[Teks Halaman]
Sun
Tzu bagi Jokowi dan Prabowo
Ahmad
Baedowi ; Direktur Pendidikan Yayasan Sukma, Jakarta
|
MEDIA
INDONESIA, 16 Juni 2014
BAGI Sun Tzu, dalam The Art of War yang legendaris itu,
setidaknya ada enam kesalahan yang bisa menyebabkan kekalahan, yaitu
pengkhianatan, ketidakpatuhan, kesia-siaan, ketergesa-gesaan, kekacauan, dan
kekurangmampuan. Pertanyaan sederhananya ialah ada berapa kesalahan yang
telah dibuat setiap kandidat capres/cawapres beserta tim pemenangan
masing-masing? Pasti mereka tak siap dengan jawaban yang jujur tentang ini
semua.
Di tengah hiruk-pikuk dentuman
kampanye pilpres, setiap tim pemenangan hanya berpikir soal kemenangan, apa
pun caranya dan bagaimanapun jalannya. Seharusnya kedua tim pemenangan juga
secara arif dari sekarang telah menyiapkan crisis center yang terdiri dari para tokoh agama dan psikolog,
agar ada pintu keluar emosi para pendukung kedua pasangan jika jagonya kalah.
Artinya, kedua pihak juga harus siap menerima kekalahan secara dewasa dan
bertanggung jawab meskipun hal itu pasti hampir mustahil untuk diwujudkan
kedua kandidat. Setidaknya jika dibuat, crisis center tersebut justru akan memberi
proses belajar berdemokrasi secara dewasa dan tidak emosional.
Dalam The Art of War, Sun Tzu juga bilang, “Bagi seorang jenderal ada lima bahaya. Bertekad mati, ia bisa tewas.
Bertekad hidup, ia bisa tertangkap. Cepat marah, ia bisa dihasut. Murni dan
jujur, ia bisa dipermalukan. Mengasihi orang banyak, ia bisa dibuat jengkel.”

[Data Tersimpan]
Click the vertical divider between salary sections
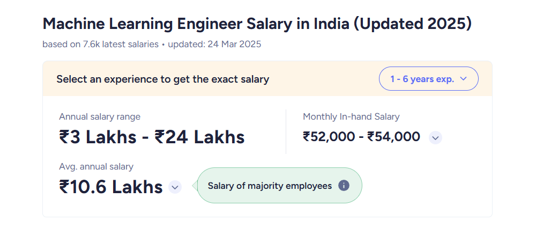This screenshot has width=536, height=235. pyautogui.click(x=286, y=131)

--

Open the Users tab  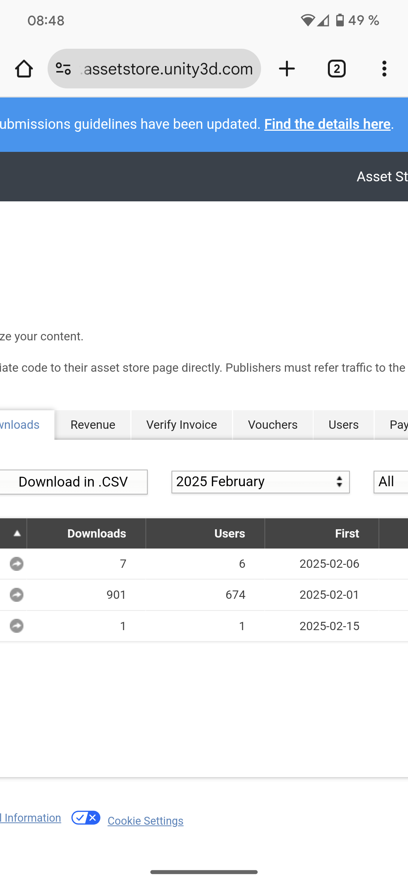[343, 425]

==

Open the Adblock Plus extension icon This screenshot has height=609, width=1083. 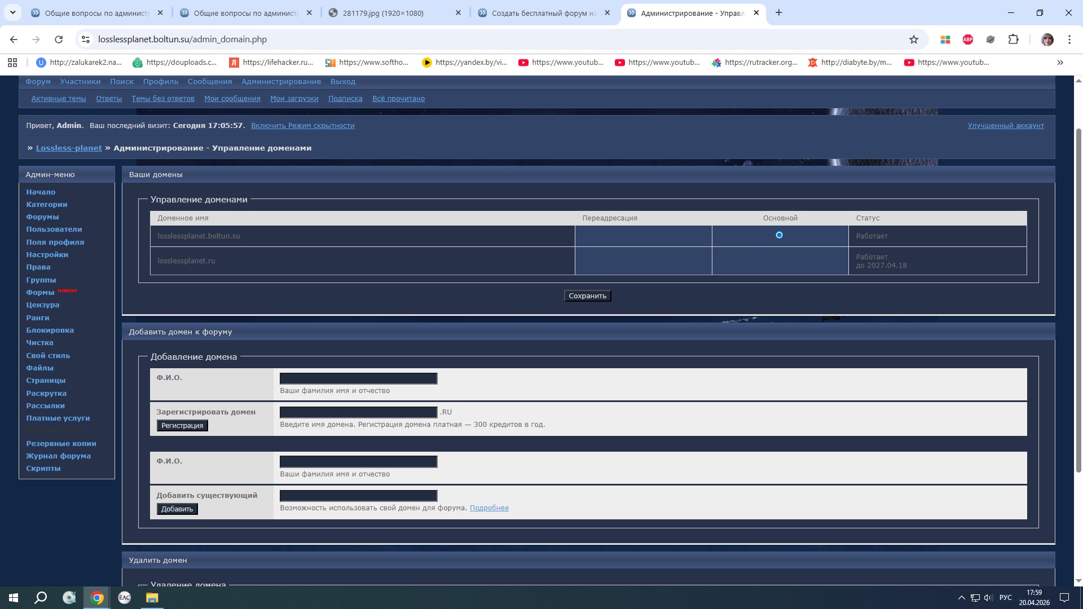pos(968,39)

[Petunjuk Pengerjaan]
Lanjutkan tulisan tentang Sun Tzu bagi Jokowi dan Prabowo, dimulai dari kalimat sesudah kutipan tentang lima bahaya bagi seorang jenderal.

[Jawaban Tugas]
Kelima jenis tanda bahaya itu juga penting untuk dinisbatkan kepada para
capres-cawapres karena kedua kandidat pasti akan dilihat dari perilaku
berbahaya yang paling minim yang dimilikinya. Jika capres-cawapres memiliki
patriotisme yang keterlaluan dan kebablasan hingga mengatakan rela sampai
mati demi membela keyakinannya, jelas kematiannya pasti ditunggu banyak
orang. Sementara itu, jika calon pemimpin memiliki hasrat untuk terus hidup
tetapi memiliki niat untuk merusak hajat hidup orang banyak, pasti kebenaran
yang paling pahit akan diterimanya.
Apalagi jika seorang capres kita
gampang marah, dapat dipastikan dia pastilah tipikal orang yang mudah dihasut
dan diprovokasi. Juga, jika orang-orang di sekelilingnya ialah para penjilat
hebat yang mempunyai vested interest dan syahwat kekuasaan yang mahakuat.
Sementara itu, calon pemimpin yang jujur dan murni hatinya juga bisa
dipermalukan orang karena biasanya tipikal calon pemimpin seperti ini mudah
percaya pada orang, tapi lupa bahwa orang yang dipercaya sekalipun bisa
berkhianat. Alhasil, pada masa kampanye saat ini, banyak sekali pelajaran
berharga yang bisa diambil kita semua.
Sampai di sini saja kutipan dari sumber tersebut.